“I nostri gommisti sono letteralmente sommersi da pneumatici fuori uso a causa di una gestione della raccolta ormai inadeguata e inefficace, – affermano Manuele Covili e Franco Spaggiari, responsabili del mestiere di CNA Modena – con l’emergenza che si aggrava nei periodi di cambio gomme e le imprese costrette a fare i conti con spazi saturi, rischi ambientali e possibili sanzioni per gli accumuli nei piazzali e nei depositi”. Un problema che nasce a causa dell’interruzione o limitazione dei servizi da parte delle ditte di smaltimento incaricate.
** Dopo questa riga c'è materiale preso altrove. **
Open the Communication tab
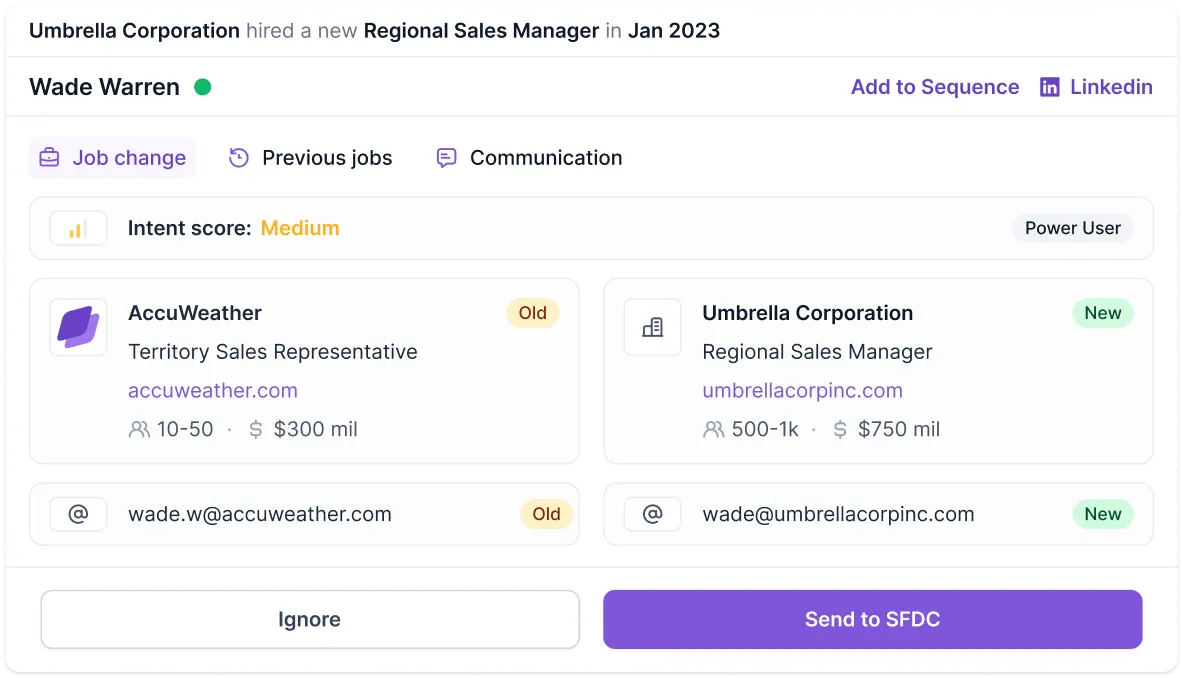This screenshot has width=1182, height=678. tap(529, 158)
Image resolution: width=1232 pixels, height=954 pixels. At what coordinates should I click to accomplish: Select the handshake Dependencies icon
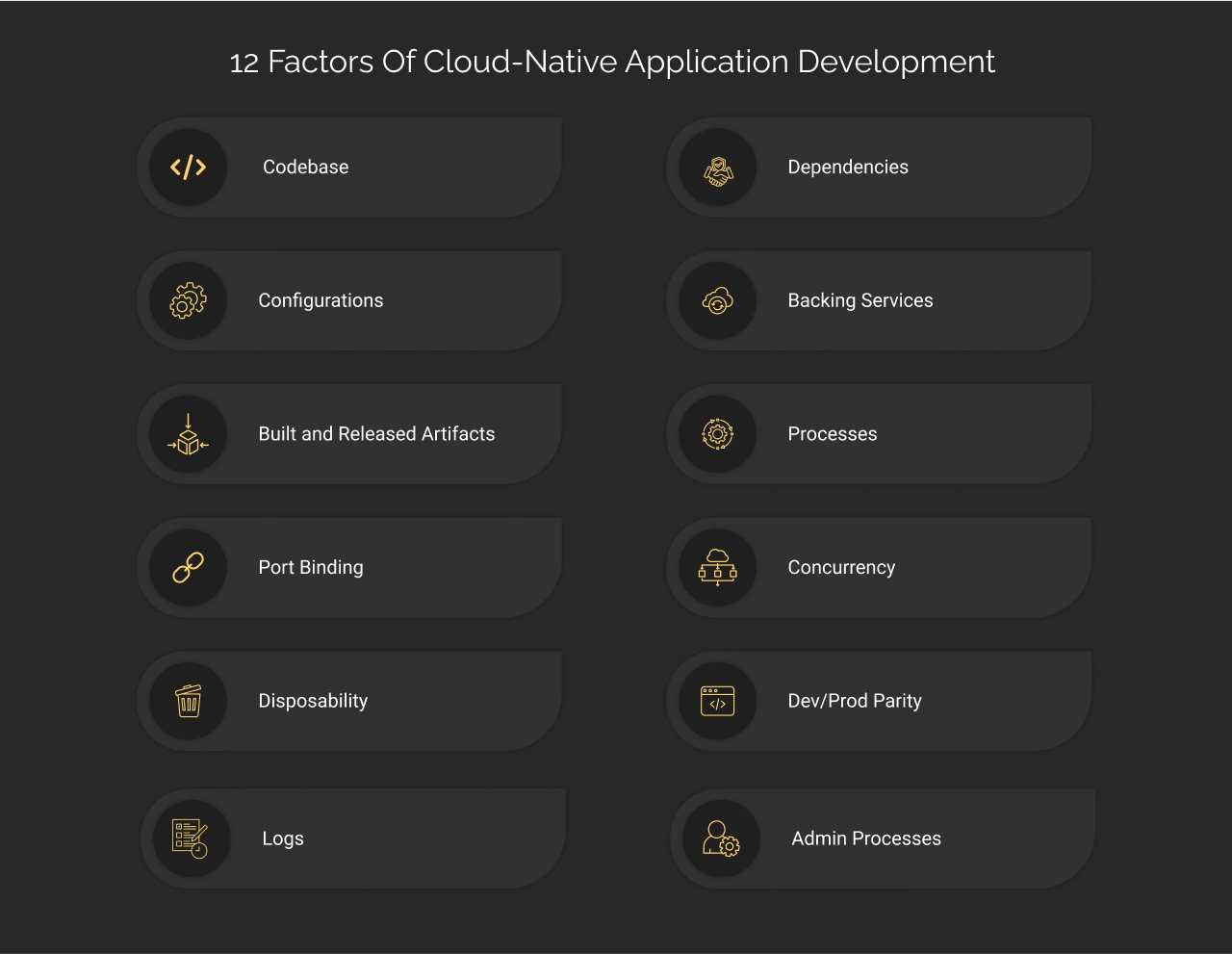(717, 166)
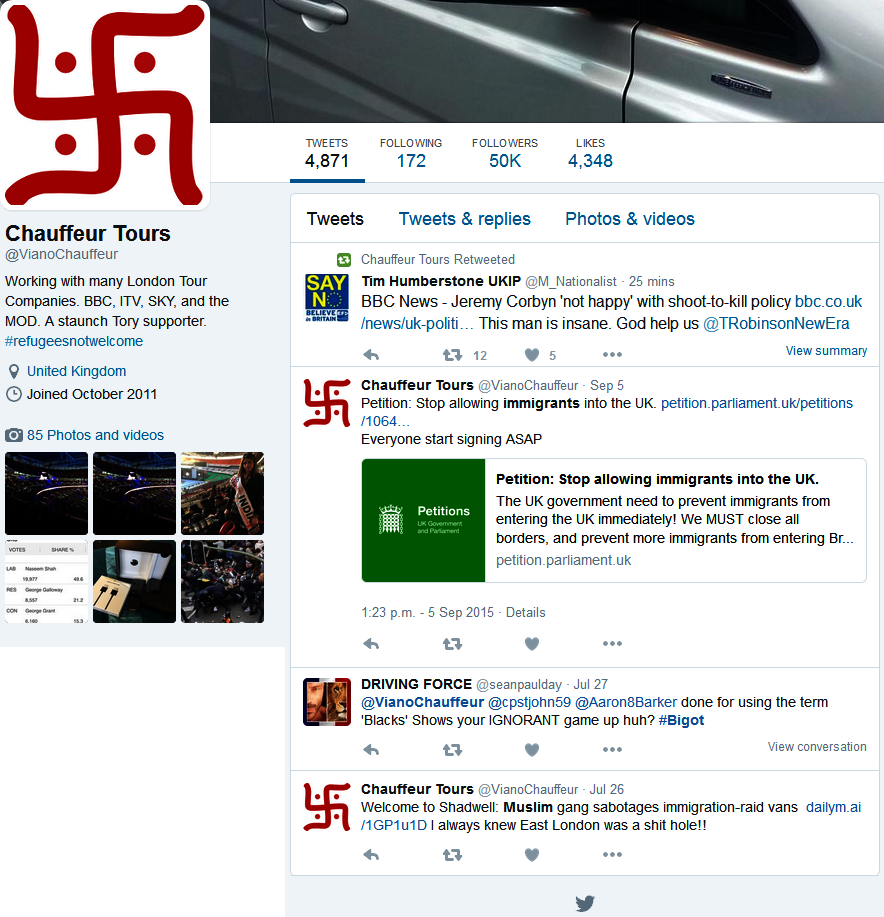Switch to the Tweets & replies tab
884x917 pixels.
[464, 219]
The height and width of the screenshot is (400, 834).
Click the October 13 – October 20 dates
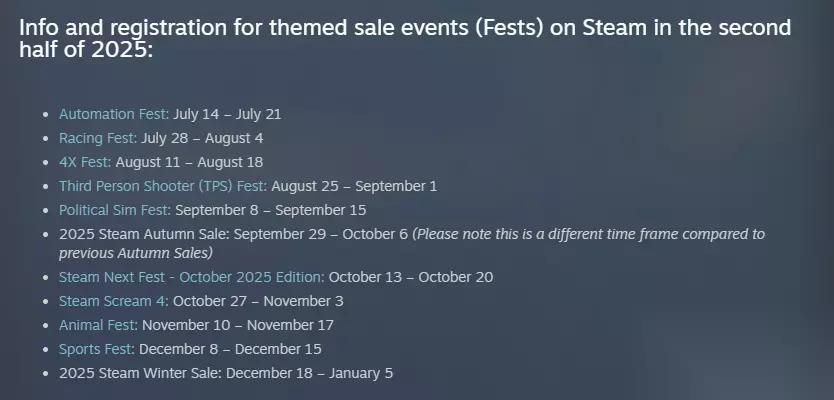(x=410, y=277)
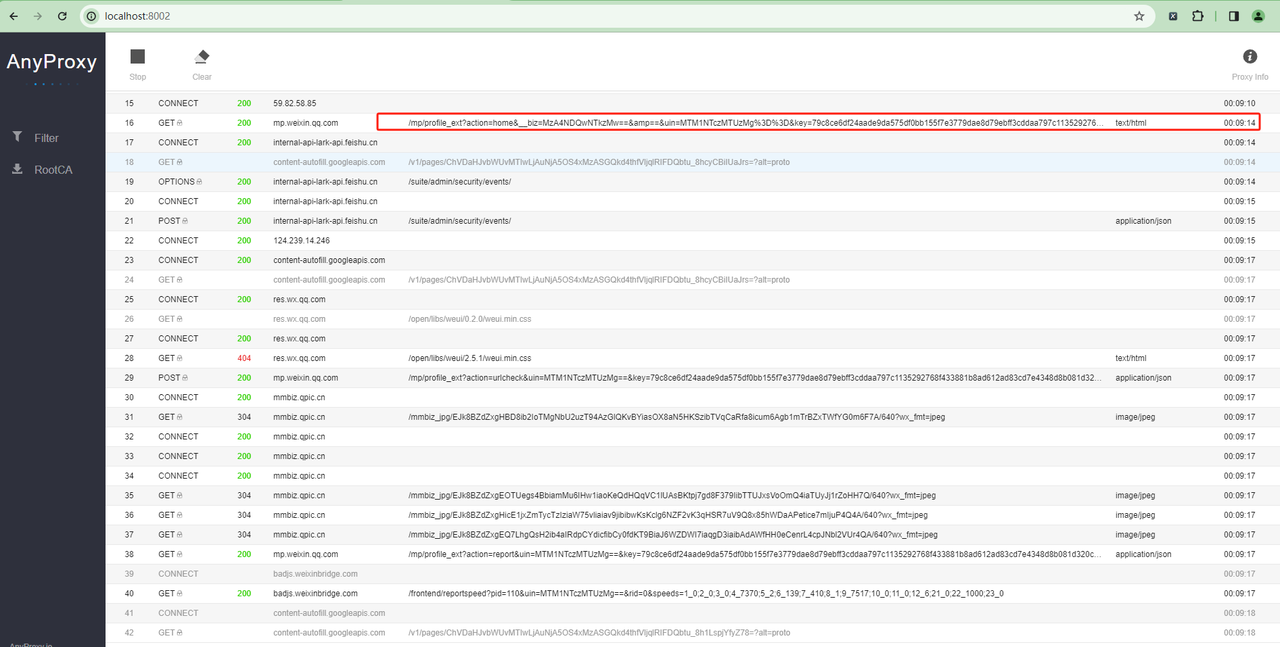
Task: Click the AnyProxy logo title
Action: pyautogui.click(x=52, y=62)
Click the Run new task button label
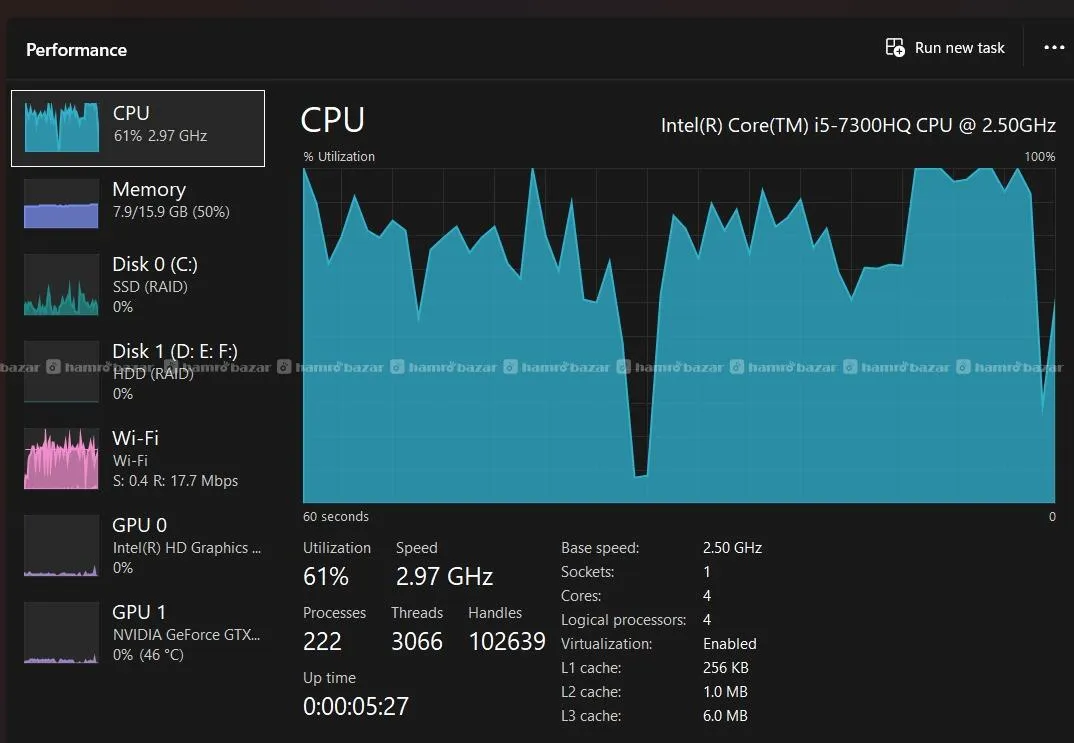Viewport: 1074px width, 743px height. pos(960,48)
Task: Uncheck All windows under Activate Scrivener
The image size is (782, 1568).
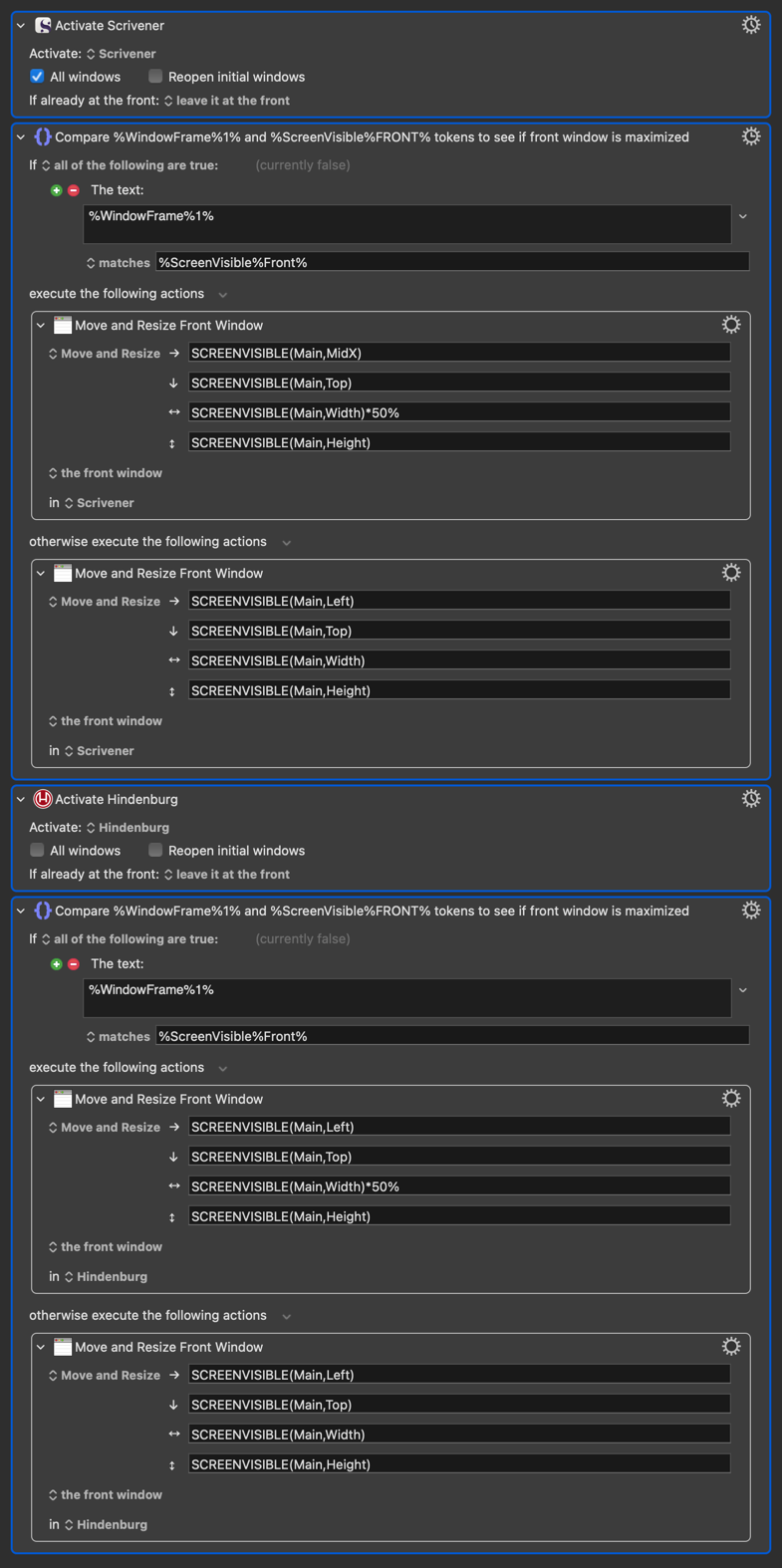Action: [x=37, y=77]
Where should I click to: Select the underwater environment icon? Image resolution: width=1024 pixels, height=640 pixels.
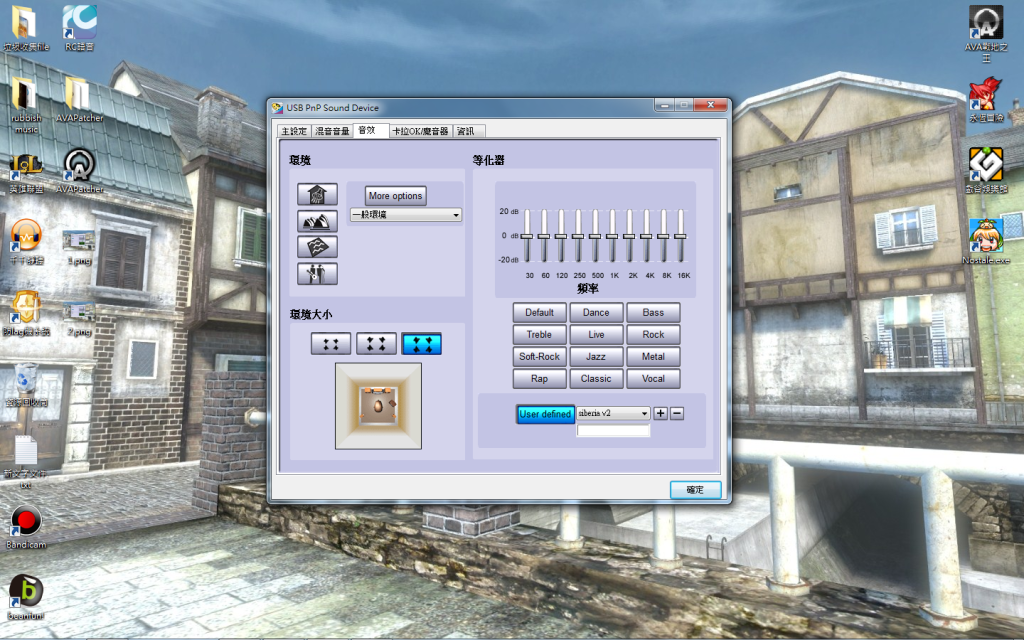pos(317,247)
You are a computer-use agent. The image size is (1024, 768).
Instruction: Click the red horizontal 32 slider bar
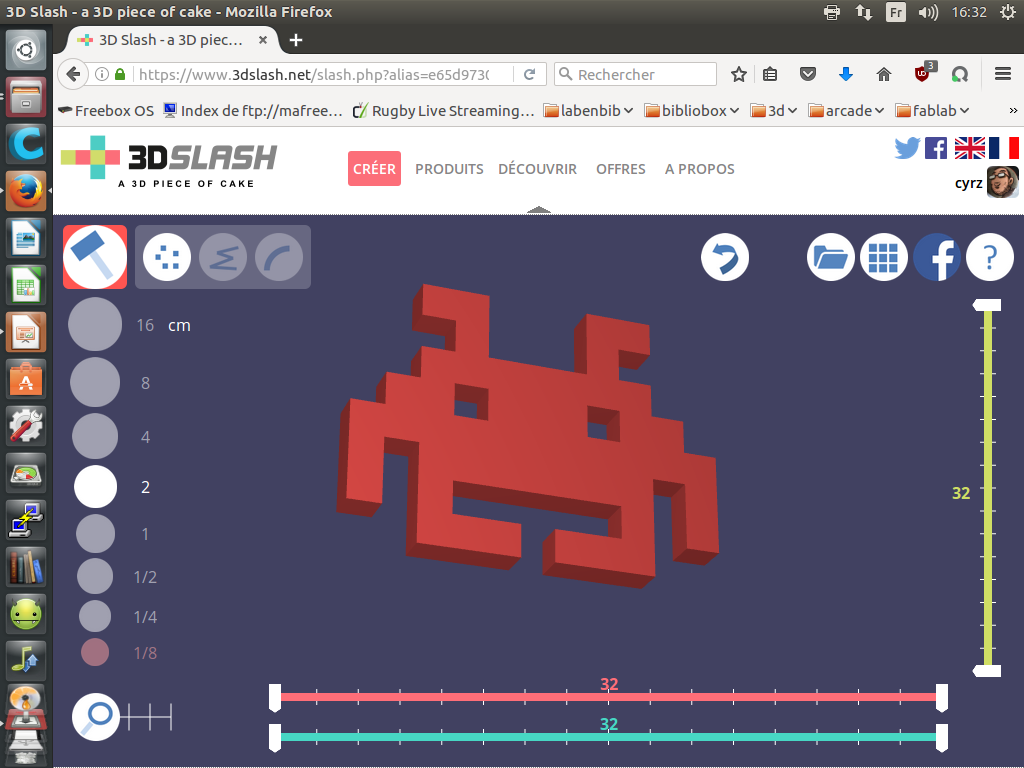pos(608,697)
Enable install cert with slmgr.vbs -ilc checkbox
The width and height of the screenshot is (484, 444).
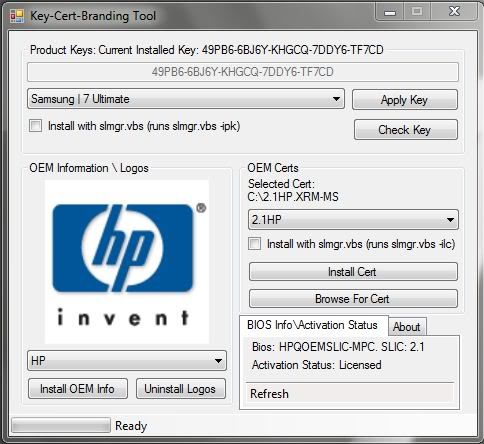pos(255,244)
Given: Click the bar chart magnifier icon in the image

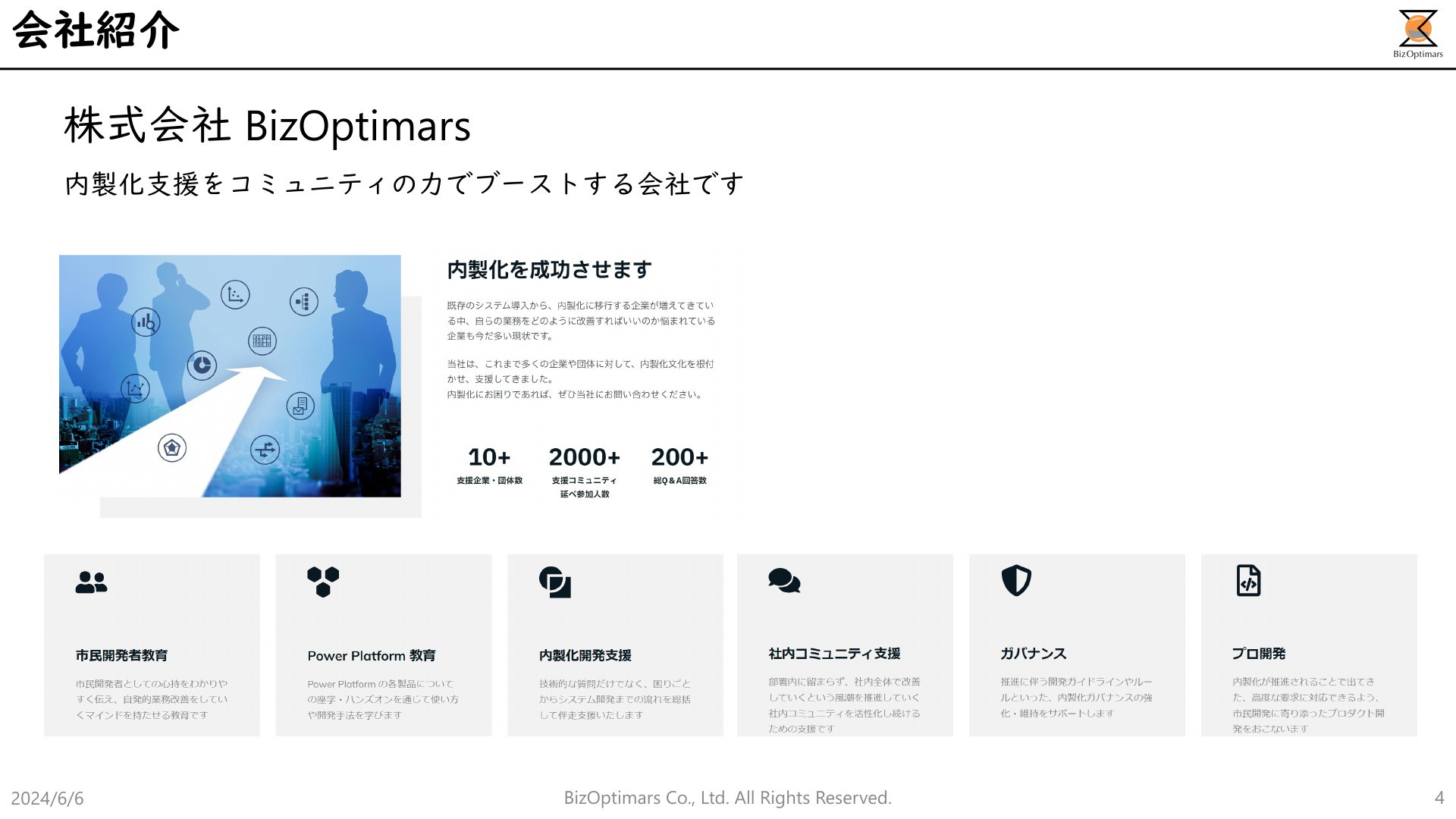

Le imprese rischiano anche di essere oggetto di sanzioni ingiuste, sottolinea CNA Modena. I gommisti, infatti, sono obbligati per legge ad affidarsi ai Consorzi per la raccolta e lo smaltimento dei PFU, sostenuti dai consumatori tramite una tariffa obbligatoria. Tuttavia, nonostante le sollecitazioni da parte dell’Associazione, le prime risalgono a oltre un anno fa, la risposta da parte delle istituzioni è stata insufficiente. Sebbene sia stato istituito un tavolo tecnico dal Ministero dell’Ambiente, le misure adottate hanno portato a una raccolta aggiuntiva di solo il 2%, ben lontano dall’obiettivo prefissato del 10%.
“Crescono le preoccupazioni e le proteste degli operatori – continuano Spaggiari e Covili – e non è più accettabile che le imprese siano lasciate sole ad affrontare questa crisi, aggravata da procedure burocratiche complesse e piattaforme operative dei Consorzi che restano inaccessibili”.
La risposta più rapida deve essere una raccolta straordinaria, strettamente governata e monitorata dal Ministero dell’Ambiente, che intervenga nei punti di maggiore criticità. Inoltre, è fondamentale rivedere l’intero sistema di gestione dei PFU, prevedendo una normativa che assicuri trasparenza e controlli rigorosi lungo tutta la filiera, dai produttori alle piattaforme online, che troppo spesso non rispettano le disposizioni. Le istituzioni, a loro volta, dovrebbero sollecitare con forza il Ministero competente affinché affronti e risolva in modo definitivo questa situazione, che non può più essere procrastinata.
Servono misure straordinarie e tempestive, conclude CNA Modena chiede l’intervento dei parlamentari e consiglieri regionali. Sono necessari interventi strutturali, tipo il consentire alle imprese di utilizzare il contributo ambientale per smaltire in proprio i pfu, che impediscano il ripetersi e il perdurare di tale crisi: le imprese meritano risposte concrete per operare in sicurezza e nel rispetto delle regole, del lavoro e dell’ambiente.